Account security and convenience are tipped as the biggest attraction to e-payment. Many cardholders insist that rising cases of e-frauds and loss of funds by customers are biggest impediment to cashless banking initiatives. Assistant Business Editor COLLINS NWEZE writes that regulators, operators and non-bank institutions need to collaborate to give the e-payment customers the security that will boost confidence in the industry.
Lagos-based entrepreneur, Michael Okafor, was one of the first adopters of e-payment. For him, cash has little or no place in today’s world given the rising benefits of digital payment in the economy.
He said once a transaction is secured, and it is seamless, then such payment platform will gain the attention of more users.“People believe in convenience and security of their transactions.

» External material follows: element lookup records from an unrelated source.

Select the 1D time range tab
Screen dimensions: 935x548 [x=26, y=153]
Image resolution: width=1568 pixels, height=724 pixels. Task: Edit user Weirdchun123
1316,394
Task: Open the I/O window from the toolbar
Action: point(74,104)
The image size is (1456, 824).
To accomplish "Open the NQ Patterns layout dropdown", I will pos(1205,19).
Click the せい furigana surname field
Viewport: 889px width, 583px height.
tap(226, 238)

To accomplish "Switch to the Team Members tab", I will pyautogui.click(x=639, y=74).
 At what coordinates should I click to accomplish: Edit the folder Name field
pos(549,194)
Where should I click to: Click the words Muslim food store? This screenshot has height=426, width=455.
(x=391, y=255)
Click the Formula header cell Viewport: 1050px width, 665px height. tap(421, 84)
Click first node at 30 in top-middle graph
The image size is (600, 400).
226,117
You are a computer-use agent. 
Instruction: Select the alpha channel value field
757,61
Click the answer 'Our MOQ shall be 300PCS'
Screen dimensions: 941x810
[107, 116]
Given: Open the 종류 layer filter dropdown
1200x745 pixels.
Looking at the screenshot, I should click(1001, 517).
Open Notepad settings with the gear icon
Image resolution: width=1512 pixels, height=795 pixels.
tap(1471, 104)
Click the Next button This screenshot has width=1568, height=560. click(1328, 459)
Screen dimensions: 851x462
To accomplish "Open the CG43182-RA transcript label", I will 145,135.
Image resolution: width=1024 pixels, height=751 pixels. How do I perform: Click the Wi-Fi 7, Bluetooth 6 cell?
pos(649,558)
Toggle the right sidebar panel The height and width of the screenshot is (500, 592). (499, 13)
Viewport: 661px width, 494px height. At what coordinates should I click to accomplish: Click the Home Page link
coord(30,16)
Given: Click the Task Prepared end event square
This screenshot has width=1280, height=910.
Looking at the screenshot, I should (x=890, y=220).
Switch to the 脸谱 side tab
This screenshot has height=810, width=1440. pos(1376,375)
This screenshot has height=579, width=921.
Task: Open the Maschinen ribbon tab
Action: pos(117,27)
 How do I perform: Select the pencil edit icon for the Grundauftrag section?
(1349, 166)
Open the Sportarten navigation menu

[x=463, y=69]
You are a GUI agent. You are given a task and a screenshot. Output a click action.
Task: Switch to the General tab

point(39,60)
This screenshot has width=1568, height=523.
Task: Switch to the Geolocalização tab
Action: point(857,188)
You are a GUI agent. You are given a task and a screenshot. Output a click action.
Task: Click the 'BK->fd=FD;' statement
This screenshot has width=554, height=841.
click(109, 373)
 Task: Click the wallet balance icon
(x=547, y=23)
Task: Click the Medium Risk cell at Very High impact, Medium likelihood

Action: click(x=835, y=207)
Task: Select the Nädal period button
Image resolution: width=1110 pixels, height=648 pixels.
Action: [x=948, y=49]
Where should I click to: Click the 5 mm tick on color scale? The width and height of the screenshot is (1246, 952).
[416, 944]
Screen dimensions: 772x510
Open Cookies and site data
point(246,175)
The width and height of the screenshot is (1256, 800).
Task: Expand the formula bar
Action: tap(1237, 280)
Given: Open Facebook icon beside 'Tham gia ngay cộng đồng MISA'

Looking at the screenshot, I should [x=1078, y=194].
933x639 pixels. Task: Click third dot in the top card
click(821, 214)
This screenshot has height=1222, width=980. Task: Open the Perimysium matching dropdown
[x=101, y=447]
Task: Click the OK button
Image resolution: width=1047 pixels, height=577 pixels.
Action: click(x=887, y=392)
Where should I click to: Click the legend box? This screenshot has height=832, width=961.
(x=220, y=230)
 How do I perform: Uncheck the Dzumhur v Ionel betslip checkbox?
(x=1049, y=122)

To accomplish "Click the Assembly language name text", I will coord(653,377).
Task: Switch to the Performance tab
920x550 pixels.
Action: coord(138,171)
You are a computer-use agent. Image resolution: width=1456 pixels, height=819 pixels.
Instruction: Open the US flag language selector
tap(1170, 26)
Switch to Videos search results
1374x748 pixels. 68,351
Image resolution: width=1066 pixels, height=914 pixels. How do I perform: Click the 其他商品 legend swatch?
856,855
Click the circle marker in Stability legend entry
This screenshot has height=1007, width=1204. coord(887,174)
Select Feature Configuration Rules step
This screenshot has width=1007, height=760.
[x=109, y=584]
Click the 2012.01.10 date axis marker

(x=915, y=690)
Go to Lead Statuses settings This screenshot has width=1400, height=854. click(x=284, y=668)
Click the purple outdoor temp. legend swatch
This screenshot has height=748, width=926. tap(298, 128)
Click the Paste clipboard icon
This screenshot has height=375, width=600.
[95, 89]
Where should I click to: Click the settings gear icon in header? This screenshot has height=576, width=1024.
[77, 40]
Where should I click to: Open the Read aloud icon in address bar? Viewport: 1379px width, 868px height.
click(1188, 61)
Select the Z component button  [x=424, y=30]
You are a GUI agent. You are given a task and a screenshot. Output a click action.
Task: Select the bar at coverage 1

Once a bank or other e-payment facilitators miss the two services, then, the acceptance of whatever service they provide will decline,” he said.
Okafor held that view until he lost N1 million to e-fraudsters, who cloned his Automated Teller Machine (ATM) card and made away with his money.
He is one of the cardholders that, according to Nigeria Electronic Fraud Forum (NeFF), lost over N12.8 billion yearly to e-fraudsters.
Today, he calls for caution on the part of the customer and banks. He said customers should protect their data from third parties, while banks guard against insider abuses.
“I think the banks and customers have roles to play. Customers should protect their personal data while bank should fortify their systems and guard against insider abuses.
Internet banking, mobile banking, Point of Sale (PoS), Automated Teller Machines (ATMs), Unstructured Supplementary Service Data (USSD), web payment, Nigeria Quick Response (NQR) code, among other e-payment channels, are dominant modes of payment by a large part of the population.
These channels have equally exposed the banking system to enormous risks from e-fraudsters.